Three possible mechanisms could be proposed that result in transformation of cells into CD4+ progenitor cells. First, miRNA-152 in combination with piRNA can induce apoptosis, blockade of mobile transposable elements, or caspase nucleus elimination. Piwi proteins, whose gene expression was observed 11 days after transfection, may affect the post-transcriptional regulation of oncogenes and tumor suppressor genes [43,44]. MiRNA-152 is a member of the miRNA-148/152 family. These family members potentially act as oncogenes and tumor suppressors [45,46].

MiRNA-152 mimics can induce caspases activity, suppress cell growth and inhibit cell motility in hepatocellular cancer by down-regulation of TNFRS6B, Wnt-1, DNMT1, ERK1/2, AKT, FGF2 [47,48].

Low miRNA-148/152 expression is associated with a significantly shorter life expectancy, a decrease in therapeutic response, and a poor prognosis in patients with colorectal cancer [49]. Increased levels of Caspase 8 were obtained after transfection of colorectal adenocarcinoma cells with complexes of piRNA-30074 and miRNA-152. In this case, miRNA-152 could play a role similar to master-regulator miRNA in changing gene expression of cell lifetime.

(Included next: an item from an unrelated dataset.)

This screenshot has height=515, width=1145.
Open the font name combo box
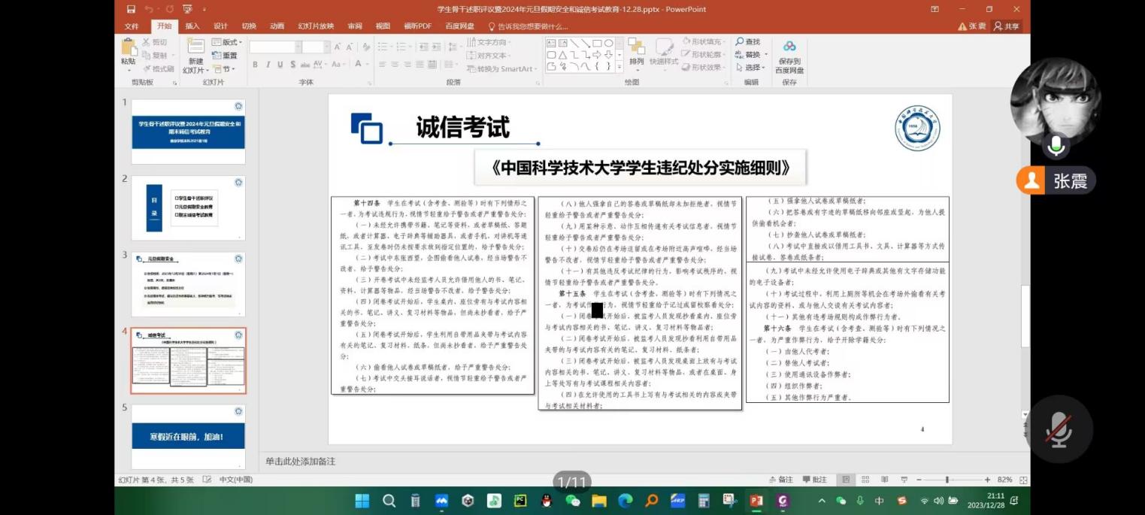click(274, 47)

A second possible mechanism to explain the observed transformation into CD4+ cells is regulation of chromatin acetylation and histone methylation in cells by piRNAs, in order to support chromatin stability in the genomes of cells in post-transformation stage [50]. Recent insights have been gained by treating reprogrammed cells with agents that affect the chromatin state. It is likely that a key step in the generation of induced pluripotent stem cells (iPS) cells is the reopening of the somatic cell chromatin.

However, piRNAs subsequently recruit piwi proteins and H3K9me3 to the promoter region to form large transcriptional silencing complexes, which cover transcriptional start sites (TSS), hindering the ability of RNA polymerase II to recognize the TSS, leading to silencing of target gene expression [[51], [52], [53]].

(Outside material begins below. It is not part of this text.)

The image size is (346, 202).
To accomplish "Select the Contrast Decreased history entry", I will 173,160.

PIWI proteins accumulate γ-H2Av foci and can form a complex with RecQ1, suggesting a positive contribution of PIWI proteins to the repair of DNA damage [[54], [55], [56], [57], [58], [59]]. In an ovarian cancer cell line, HILI repaired cisplatin–induced DNA damage to help cancer cells survive platinum-based chemotherapy [60]. Most piRNAs are complementary to transcripts and are able to inhibit expression of retrotransposon mRNAs, as well as repress the mobile genomic transposon elements (TE) that protect the integrity of the genome [61,62]. Components of TEs, both transcripts and proteins, are elevated in cancers compared to normal tissues. In gastric cancer and multiple myeloma cell lines, piRNA-823 levels affect tumor aggressiveness, although strangely, in opposite directions: in gastric cancer cells, piRNA-823 has an overall tumor suppressor activity in multiple myeloma, it promotes cancer development, suggesting perhaps functional interactions with cell-specific factors [63].

MiRNA inhibitor molecules and siRNA-based therapeutics are currently being developed as potential therapeutic avenues [[64], [65], [66], [67], [68], [69]]. However, piRNAs have not been explored as a therapeutic target [70].

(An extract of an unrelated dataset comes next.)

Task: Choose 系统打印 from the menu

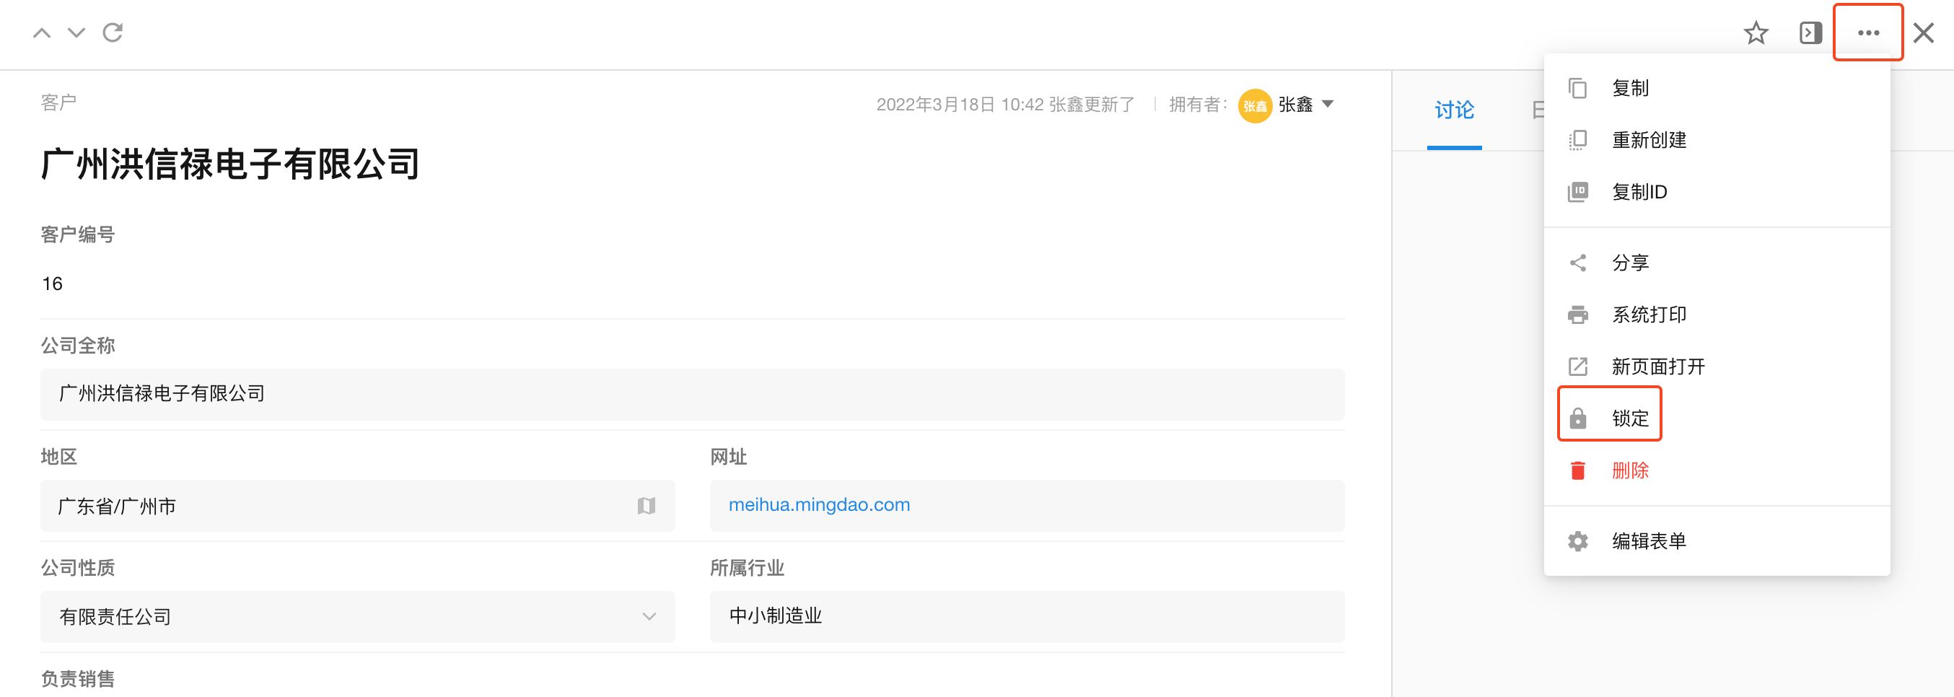Action: tap(1648, 315)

A third, possibility is regulation of reprogramming and partial cell differentiation in an IL-7-dependent way orchestrated by a combination of piRNA, miRNA and IL-7, the powerful lymphocyte progenitor differentiation factor.

6. Conclusions

PiRNAs and miRNAs edit intra-nuclear and extra-nuclear genetic program of CaCo2 colorectal adenocarcinoma cells caused in theirs modification and transformation into stem-cell-like state, and prepare this cell to further changes after using the recombinant IL-7. Treatment of transitory form of cells with IL-7, support maturation of stem-cell-like form of cells into CD4+ lymphocyte-like morphologic and genotypic cell-type. Applying a sncRNAs mix with a nanosize polymer carrier may be a useful tool in the future as combined therapy of colorectal cancer.

Conflict of interest

The authors declare no conflict of interest.